Dia destes, me perguntaram por que mudei toda a minha vida num momento em que estava realizada e estabilizada econômica e profissionalmente. Lembro-me de ter respondido: gosto de mudanças. Ou algo parecido. Sem dúvida, resposta genérica. Destas que parecem frases feitas e que andam na ponta da língua. Não por desconsideração ao meu interlocutor, mas talvez porque mudança seja parte integrante da minha vida e resposta para muitos dos meus atos. Depois pensei sobre. E me lembrei do discurso de Steve Jobs.

Jobs, o brilhante executivo criador do sistema operacional Macintosh, maior concorrente do nosso velho conhecido Windows, faz neste discurso a trajetória de sua vida. Com seus altos e baixos, seus fracassos e vitórias. E o termina falando de morte e de vida – especialmente de vida. Deste discurso, tirei o título entre aspas. Deste discurso, veio a vontade de escrever este texto.

Algumas pessoas se espantam com minha espontaneidade, com o que dizem ser irreverência, com minha sempre disposição e disponibilidade para viver o coletivo, com minha constante busca do novo e, especialmente, com a fome com que me jogo na vida. É fato que nossa carga genética é responsável por grande parte do que somos. Mas também é fato que somos muito do que vivemos. E vivi um bocado em poucos anos. E foi neste pouco tempo que muito de mim foi moldado.
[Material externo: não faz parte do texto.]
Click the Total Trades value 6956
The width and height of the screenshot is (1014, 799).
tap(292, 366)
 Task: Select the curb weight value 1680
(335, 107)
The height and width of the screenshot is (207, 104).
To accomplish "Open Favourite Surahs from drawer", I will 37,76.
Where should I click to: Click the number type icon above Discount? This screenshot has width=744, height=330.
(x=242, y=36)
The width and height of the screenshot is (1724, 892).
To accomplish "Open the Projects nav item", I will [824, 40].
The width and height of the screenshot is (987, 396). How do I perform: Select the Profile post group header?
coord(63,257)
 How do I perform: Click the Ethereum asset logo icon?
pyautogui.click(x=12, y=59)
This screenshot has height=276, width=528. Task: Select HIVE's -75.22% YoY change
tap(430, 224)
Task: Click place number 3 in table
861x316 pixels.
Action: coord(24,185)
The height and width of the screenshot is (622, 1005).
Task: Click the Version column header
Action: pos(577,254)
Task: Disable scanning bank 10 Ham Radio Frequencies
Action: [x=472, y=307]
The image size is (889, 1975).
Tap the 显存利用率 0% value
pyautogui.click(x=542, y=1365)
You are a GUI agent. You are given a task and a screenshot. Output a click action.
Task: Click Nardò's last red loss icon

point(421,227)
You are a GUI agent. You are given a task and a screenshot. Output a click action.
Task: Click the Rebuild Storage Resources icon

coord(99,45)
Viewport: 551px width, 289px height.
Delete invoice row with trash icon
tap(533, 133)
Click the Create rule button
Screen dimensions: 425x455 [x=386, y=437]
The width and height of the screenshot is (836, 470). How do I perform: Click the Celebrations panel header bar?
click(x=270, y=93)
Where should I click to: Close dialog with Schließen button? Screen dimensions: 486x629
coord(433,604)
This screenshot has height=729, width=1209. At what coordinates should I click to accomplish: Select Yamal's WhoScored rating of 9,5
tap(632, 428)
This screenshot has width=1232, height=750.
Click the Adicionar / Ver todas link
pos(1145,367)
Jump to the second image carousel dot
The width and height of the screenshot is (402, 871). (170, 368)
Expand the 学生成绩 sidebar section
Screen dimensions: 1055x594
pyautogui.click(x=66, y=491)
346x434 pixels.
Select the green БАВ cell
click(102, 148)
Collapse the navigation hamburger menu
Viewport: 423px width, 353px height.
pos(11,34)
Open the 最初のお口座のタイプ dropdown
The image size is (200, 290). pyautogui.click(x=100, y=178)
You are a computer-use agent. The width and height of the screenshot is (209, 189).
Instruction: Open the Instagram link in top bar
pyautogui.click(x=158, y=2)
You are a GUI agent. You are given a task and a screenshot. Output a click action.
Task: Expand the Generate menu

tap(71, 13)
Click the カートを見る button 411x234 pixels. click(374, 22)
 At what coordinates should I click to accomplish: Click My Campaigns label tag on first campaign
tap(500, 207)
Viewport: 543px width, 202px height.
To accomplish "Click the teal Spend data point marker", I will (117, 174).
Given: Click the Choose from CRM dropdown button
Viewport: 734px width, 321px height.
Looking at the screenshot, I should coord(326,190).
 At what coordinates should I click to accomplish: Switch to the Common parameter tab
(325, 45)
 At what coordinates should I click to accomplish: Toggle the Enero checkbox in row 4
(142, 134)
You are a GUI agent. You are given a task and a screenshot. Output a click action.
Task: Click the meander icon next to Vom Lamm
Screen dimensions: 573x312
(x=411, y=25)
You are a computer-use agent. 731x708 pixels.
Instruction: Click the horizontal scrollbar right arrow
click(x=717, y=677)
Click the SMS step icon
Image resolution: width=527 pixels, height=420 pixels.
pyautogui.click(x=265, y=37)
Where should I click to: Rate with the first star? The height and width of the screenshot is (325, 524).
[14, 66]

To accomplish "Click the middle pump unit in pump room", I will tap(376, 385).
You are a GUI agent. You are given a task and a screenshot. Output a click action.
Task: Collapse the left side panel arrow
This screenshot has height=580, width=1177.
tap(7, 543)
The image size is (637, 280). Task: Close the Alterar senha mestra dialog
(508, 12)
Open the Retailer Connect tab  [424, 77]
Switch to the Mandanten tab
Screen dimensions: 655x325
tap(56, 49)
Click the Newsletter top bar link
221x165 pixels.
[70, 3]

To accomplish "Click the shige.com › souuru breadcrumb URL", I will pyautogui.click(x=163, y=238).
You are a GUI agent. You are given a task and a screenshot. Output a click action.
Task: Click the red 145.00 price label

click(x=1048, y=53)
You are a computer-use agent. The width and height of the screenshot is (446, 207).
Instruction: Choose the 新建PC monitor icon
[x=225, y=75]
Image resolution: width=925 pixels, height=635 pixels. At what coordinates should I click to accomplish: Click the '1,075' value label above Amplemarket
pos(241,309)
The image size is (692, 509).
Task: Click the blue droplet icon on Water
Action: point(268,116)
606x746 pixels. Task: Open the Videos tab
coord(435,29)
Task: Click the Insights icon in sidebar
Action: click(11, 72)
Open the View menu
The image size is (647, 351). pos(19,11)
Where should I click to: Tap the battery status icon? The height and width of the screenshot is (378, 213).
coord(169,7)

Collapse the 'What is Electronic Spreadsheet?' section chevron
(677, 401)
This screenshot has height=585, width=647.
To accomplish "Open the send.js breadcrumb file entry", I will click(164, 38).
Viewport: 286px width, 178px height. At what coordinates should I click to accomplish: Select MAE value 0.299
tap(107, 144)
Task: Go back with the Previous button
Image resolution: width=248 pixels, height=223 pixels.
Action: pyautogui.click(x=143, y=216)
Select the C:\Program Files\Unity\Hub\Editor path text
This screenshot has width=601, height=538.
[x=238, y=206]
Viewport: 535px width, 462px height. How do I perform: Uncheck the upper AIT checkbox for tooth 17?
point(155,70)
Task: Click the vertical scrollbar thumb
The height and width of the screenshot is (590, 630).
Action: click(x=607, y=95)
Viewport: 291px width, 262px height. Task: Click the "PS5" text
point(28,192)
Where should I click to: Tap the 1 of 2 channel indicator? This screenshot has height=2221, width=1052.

Eu mal havia saído da adolescência quando vi a cara feia da morte. Embora eu já estivesse acostumada a flertar com ela nas minhas loucas investidas contra um sistema que amordaçava nossas bocas e nos fazia sonhar com a liberdade, nunca a havia sentido tão perto de mim. Foi um acidente. E como a maioria dos acidentes, idiota. Costumo me lembrar dele com certo humor, mas os minutos que passei pendurada sobre o nada mudaram por completo meu olhar sobre e para a vida.

Desde então, aprendi a viver cada dia como se fosse o último. E sendo o último, cada dia me nasce como uma caixa de segredos que tenho a obrigação de desvendar. E o mais importante: cada dia é um presente. Como uma fruta madura que eu chupo até o caroço, ainda que um pouco do caldo me escorra pelos cantos da boca. Este presente é meu, ninguém vai vivê-lo para mim. Ninguém além de mim poderá sentir o sabor da minha própria vida. Nem dar a ela a cor mais quente ou mais brilhante. E se é dado a mim o direito de escolha, opto por ser boba. Opto por acreditar que o mundo tem jeito, que faço minhas próprias regras, que posso fazer diferença ainda que para poucas pessoas. E opto por ter esta fome de vida que me faz inteira. E sendo, viver a vida como a quero: nova a cada dia, minha a cada hora.

Mas para que esta seja a minha verdade, o meu caminho, a minha oração, é preciso mais que a lembrança daqueles minutos pendurados no abismo. É preciso continuar sendo boba, é preciso continuar com fome.


O discurso de Jobs pode ser lido na íntegra
aqui no blog Errantes navegantes.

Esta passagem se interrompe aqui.